As part of the 2021 dialogue, the airlines committed to measures to bring their practices in line with EU consumer and passenger rights law. The commitments include: clearing reimbursement backlogs and reimbursing passengers timely; better informing consumers of their cancellation-related rights; and offering consumers to exchange vouchers for money in all cases where vouchers had been imposed on consumers previously.
The airlines’ reports on the implementation of the commitments show that airlines cleared the bulk of their reimbursement backlogs and adapted their websites, e-mail and other communication to better inform consumers of their rights when a flight is cancelled. Airlines also contacted more than 2.5 million consumers holding unused vouchers that had been pushed on them and more than 500,000 of those consumers decided to get their money back.
In addition, in light of the current situation, with many travellers impacted by delays and cancellations of flights, these commitments made during the pandemic by airlines remain relevant and applicable. The Commission will therefore continue to closely monitor the situation to ensure that it is dealt with in strict compliance with consumer and passenger rights.
As a follow-up to the dialogue with the airlines, the CPC Network recently launched a dialogue on the practices of four major European airline intermediaries: eDreams ODIGEO, Etraveli, Kiwi.com and Otravo. It addresses mainly the following issues: information on consumers’ cancellation-related rights; reimbursements following flight cancellations; and intermediaries’ customer service.
In parallel, as announced in its New Consumer Agenda of November 2020 and building on a report issued in 2021, the Commission is currently carrying out a review of the Package Travel Directive, as well as of the Passenger rights rules, taking into account the lessons learnt from the COVID-19 crisis. The Commission intends to present its proposals in 2023.

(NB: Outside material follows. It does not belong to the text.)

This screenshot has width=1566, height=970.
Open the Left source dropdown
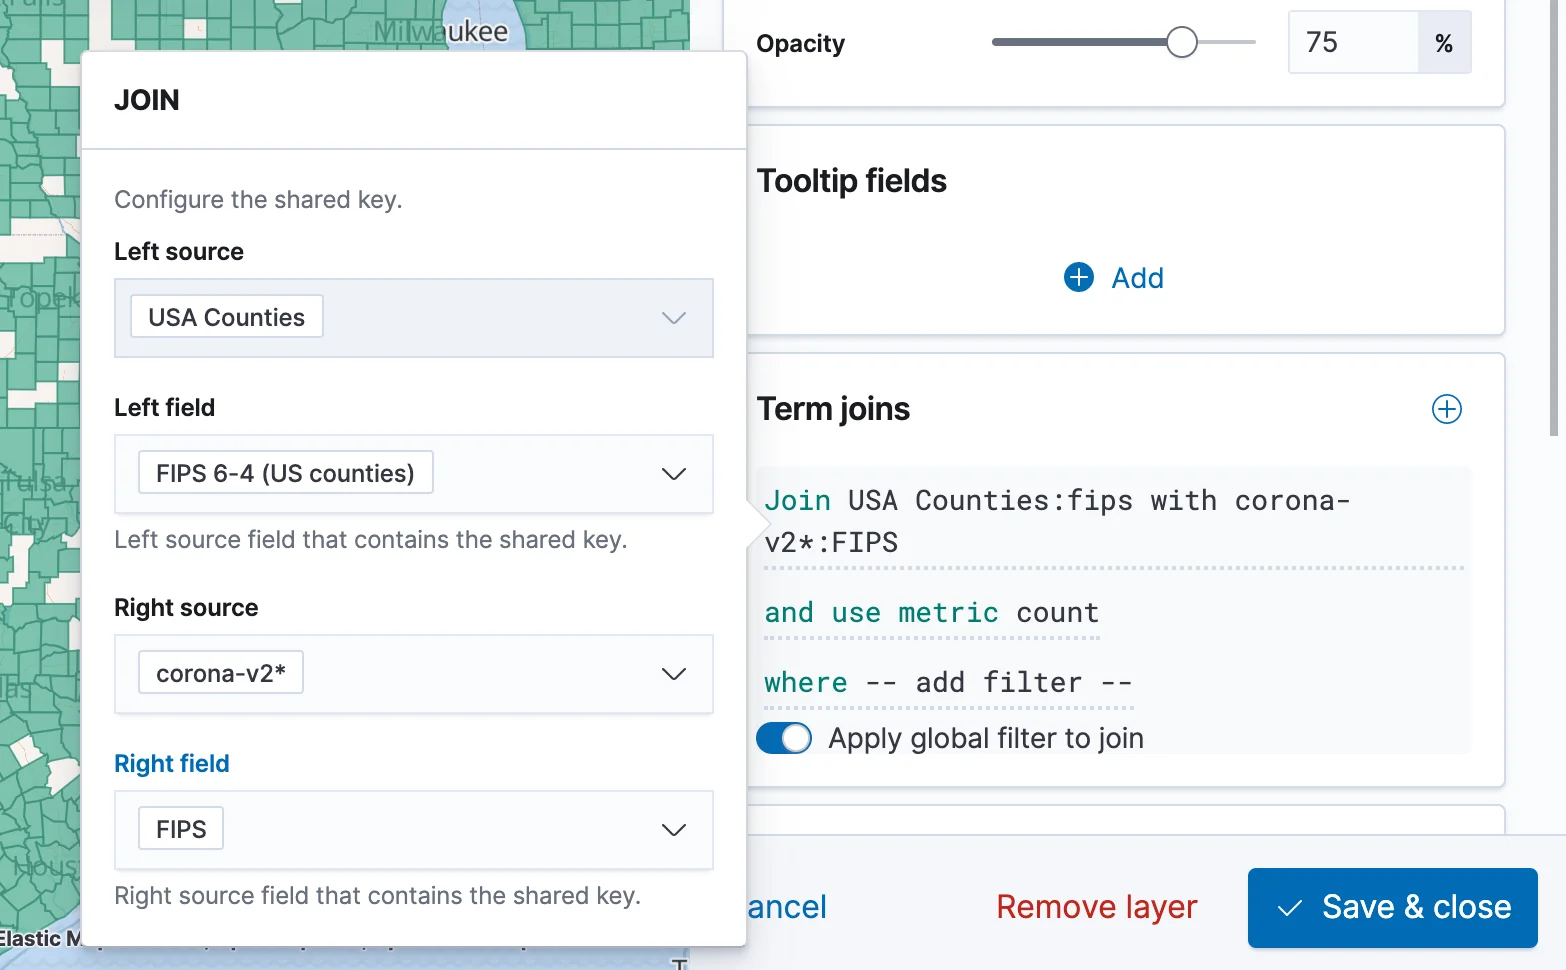point(673,318)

Members of the College said:
Commissioner for Justice, Didier Reynders said:
Airlines have overall implemented their commitments regarding the massive cancelation crisis of 2020. The bulk of reimbursement backlogs has been cleared, consumers are better informed of their rights and millions of euros were reimbursed. I however call on airlines to keep up with these efforts, also now as travellers are experiencing again numerous delays and cancellations. We will closely follow up and check how passengers will be reimbursed or paid compensation if relevant to ensure a strict and diligent application of EU rules.
The coordinated investigation of CPC authorities into airlines’ cancellation practices was triggered by an alert of the Commission in December 2020 based on information from various sources, including BEUC, the EU-level federation of consumer associations, and the French and Belgian consumer organisations UFC-Que Choisir and Test achats/Test aankoop.
In February 2021, the CPC Network led by six coordinating authorities – Belgian FPS Economy, German Luftfahrt-Bundesamt, Greek Civil Aviation Authority, Italian Competition Authority, Spanish Ministry of Consumer Affairs and Swedish Consumer Agency – and assisted by the Commission sent a survey to the 16 airlines generating the highest numbers of complaints from consumers across the Union.
Following an evaluation of the replies received from the airlines, the Commission and the CPC Network then elaborated a list of measures and urged the airlines to improve their practices with the help of that list. The commitments proposed by the airlines to undertake relevant measures were discussed and finalised in individual dialogues during the months of August and September 2021.
In spring 2022, the airlines reported to the CPC network on where they stand with the implementation of their commitments.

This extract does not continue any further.